Dengan produk macam ini, bisa jadi REI sebagai pemasok sedang melakukan pertaruhan besar. Pasalnya, pasar motor di Indonesia saat ini khususnya yang berkapasitas gambot sedang dikuasai model-model bernuansa modern dengan dijejali teknologi canggih. Motor sport atau touring berpenampilan desain terbaru lah yang kini laris manis di pasaran.
Apalagi ini bukan kali pertama Royal Enfield hadir di Indonesia. Ditahun 2001 merk ini pernah menyambangi Indonesia lewat jalur importir umum (IU) dengan model berkapasitas lebih kecil 250 cc. Tahun 2012 merek ini kembali muncul namun masih dengan berstatus importir umum yang kemudian memasukan beberapa unit. Hasilnya? Kala itu penjualannya tergolong biasa saja.
Kendati demikian Andy Sofiandi Pemilik Rizki Enerjy Indomotor, yakin kali ini situasinya akan lebih menguntungkan. Hal ini mengingat Royal Enfield tak lagi berstatus barang impor lepasan, tapi sudah ditangani serius oleh pihak mereka dengan statu Pemegang Merk Tunggal (ATPM). Diluar itu, permintaan akan motor klasik pun diakuinya masih tinggi.

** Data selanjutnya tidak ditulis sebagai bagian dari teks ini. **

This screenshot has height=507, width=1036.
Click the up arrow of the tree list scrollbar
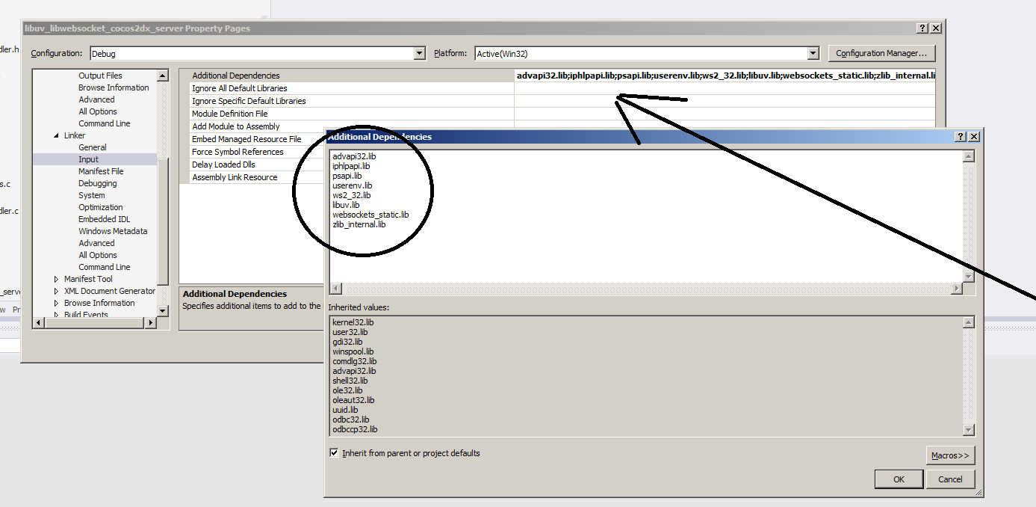pyautogui.click(x=162, y=75)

“Tipe yang dikeluarkan Royal Enfield tidak seperti merek-merek lain. Merk ini mempertahankan nuansa klasik yang kental, meski tidak serta merta lupa akan modernitas. Hal ini yang bakal diburu penggemar motor klasik,” ujarnya.
Di luar kepercayaan diri itu, mungkin faktor utama yang jadi penentu kesuksesan adalah masalah harga. Di negara asalnya India, Royal Enfield dilepas dengan harga yang terjangkau. Berkaca dari hal itu wajar ketika pertama kali dikenalkan pada acara otomotif di Senayan Jakarta Maret 2014 lalu, banyak pihak mengaku antusias menyambut kedatangan produk ini.
Namun ternyata setelah kini akhirnya resmi diluncurkan, sebagian penikmat roda dua mengeluhkan banderol yang dinilai kelewat mahal. Penggila motor klasik bahkan menyentil pemegang merek Royal Enfield di Indonesia ini mengambil untung yang terlalu banyak.
Sebagai gambaran, untuk tipe Continental GT ini saja harus ditebus dengan harga Rp225 juta. Itu pun belum termasuk pengurusan surat-surat dan pajak alias masih Off The Road. Bandingkan dengan harga di negara asalnya yang melepas unit sudah siap jalan plus surat, dengan nilai kisaran hanya Rp40 juta jika menggunakan kurs saat ini.
Inikah harga kecantikan masa lampau tahun 60-an yang patut dibayarkan penggemar motor di Indonesia? Bagaimana pendapat sobat?